Merton writes: "We can no longer assume that because a man is 'sane' he is therefore in his 'right mind.' The whole concept of sanity in a society where spiritual values have lost their meaning is itself meaningless."

As if the acknowledgement that terrible evils can be perpetrated by ordinary people — bureaucrats and office workers — and not just by fantastical monsters and psychotics weren't enough for the reader, Merton makes an important move that shines the light of analysis on Christianity itself.

What business have we to equate "sanity" with "Christianity"? None at all, obviously. The worst error is to imagine that a Christian must try to be "sane" like everybody else, that we belong in our kind of society. That we must be "realistic" about it. We must develop a sane Christianity: and there have been plenty of sane Christians in the past. Torture is nothing new, is it? We ought to be able to rationalize a little brainwashing, and genocide, and find a place for nuclear war, or at least for napalm bombs, in our moral theology. Certainly some of us are doing our best along those lines already.

Is Merton saying that Christianity is insane? Well, yes. At least he is making a point similar to the one St. Paul does in opening chapter of the First Letter to the Corinthians. Namely, that Christianity does not align comfortably with "worldly" wisdom or logic (1 Corinthians 1:18-31). In fact, Paul goes to great length to explain that what Christians profess to believe is foolishness in the eyes of those who view the world through the lens of religious and societal standards of the time.

Merton's point, like Paul's, is not to denigrate Christianity. On the contrary, Merton is challenging self-identified Christians to evaluate their own understanding of their faith tradition, and consider how it does and does not inform their views and actions in the world. If we're being honest, most contemporary Christians see little dissonance between what it is we say we believe and how we live in the world.

As Pope Francis continually reminds us, the simplicity of the Gospel ought to challenge our complacency, comfort and conformity to the values of the "world," as Paul says.

In "The Joy of the Gospel," Francis points to Jesus' teachings and how we so often complicate and qualify them so that we remain unbothered by our faith. "This is especially the case with those biblical exhortations which summon us so forcefully to brotherly love, to humble and generous service, to justice and mercy towards the poor. Jesus taught us this way of looking at others by his words and his actions. So why cloud something so clear?"

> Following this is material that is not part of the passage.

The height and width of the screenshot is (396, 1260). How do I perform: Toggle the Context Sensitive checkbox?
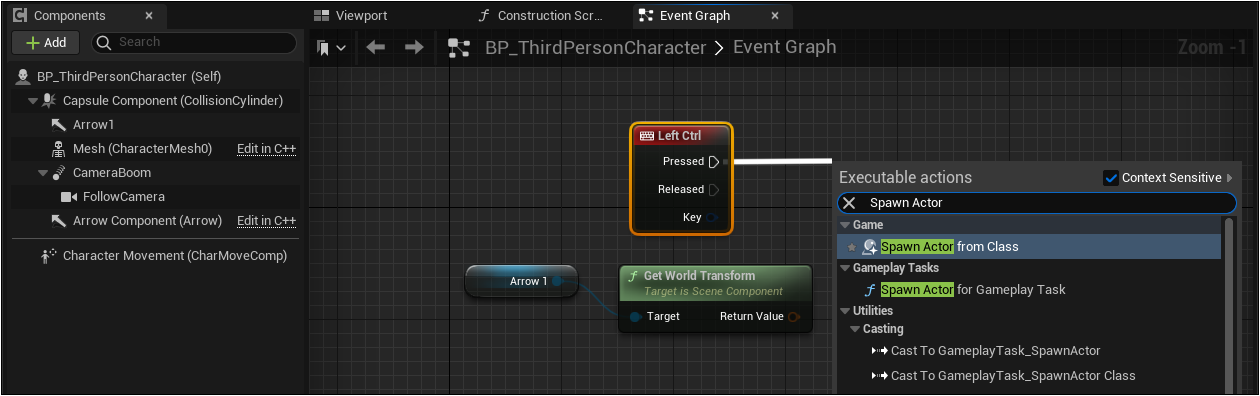click(1110, 178)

To love our enemies, do good to those who persecute us, forgive our brothers and sisters 70 times seven, to respond to violence with nonviolence, and to love one another as ourselves are absolutely "insane" according to the standards, logic and wisdom of modern society.

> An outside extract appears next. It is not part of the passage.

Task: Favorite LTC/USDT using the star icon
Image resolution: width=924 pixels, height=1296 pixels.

Unfortunately, too often the gospel that is preached by Christians in word and deed is not that of Jesus Christ, but of power, influence, politics, control and fear.

The contrast between the "sanity" of the world and the "insanity" of Christianity Merton discusses reminds me of Duke University ethicist Stanley Hauerwas, who once wrote: "I cannot avoid the reality that American Christianity has been less than it should have been just to the extent that the church has failed to distinguish America's god from the God we worship as Christians."

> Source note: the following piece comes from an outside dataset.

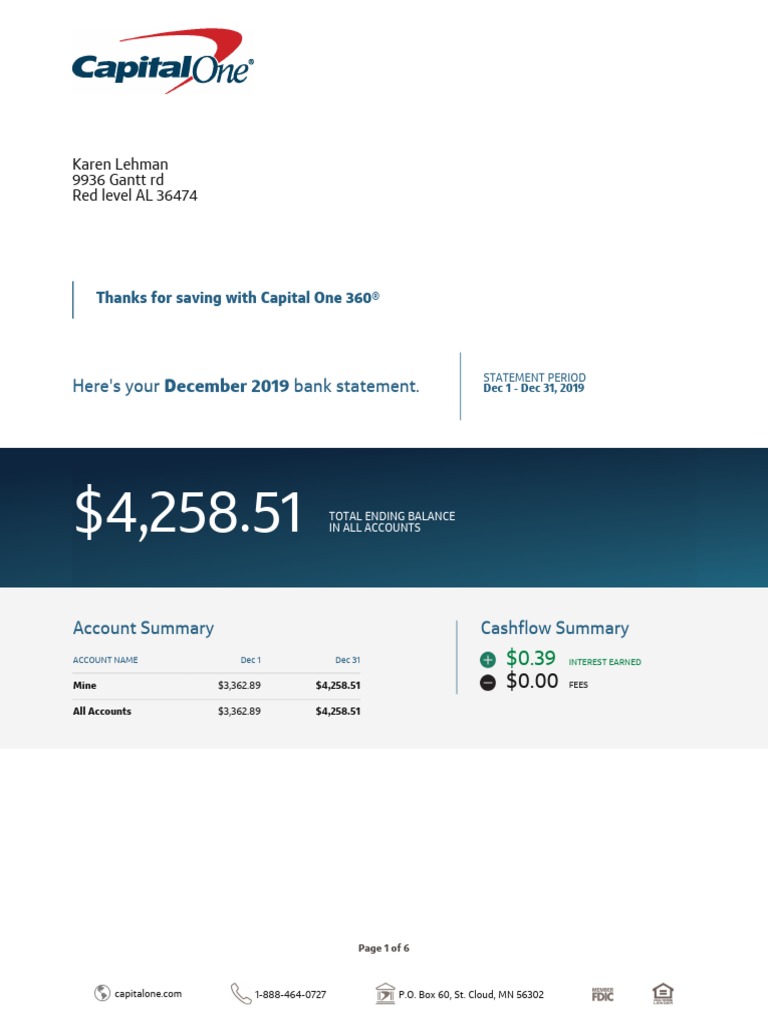Click the Page 1 of 6 indicator

click(x=384, y=948)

Do we have the courage to risk appearing foolish, unrealistic or even insane according to the "logics" and "sanity" of big business, military powers and political agendas? Or are we content to create a god in our own "sane" image and likeness, and therefore calling the worship of such an idol "Christianity"?

Merton wrote:

Even Christians can shake off their sentimental prejudices about charity, and become sane like Eichmann. They can even cling to a certain set of Christian formulas, and fit them into a Totalist ideology. Let them talk about justice, charity, love, and the rest. These words have not stopped some sane men from acting very sanely and cleverly in the past.

Perhaps individual and collective examinations of conscience are long overdue to assess just how "sane" our Christianity actually is and whether or not we are willing to follow Jesus Christ with all the insane consequences that entails or simply continue deluding ourselves into worshiping "America's god."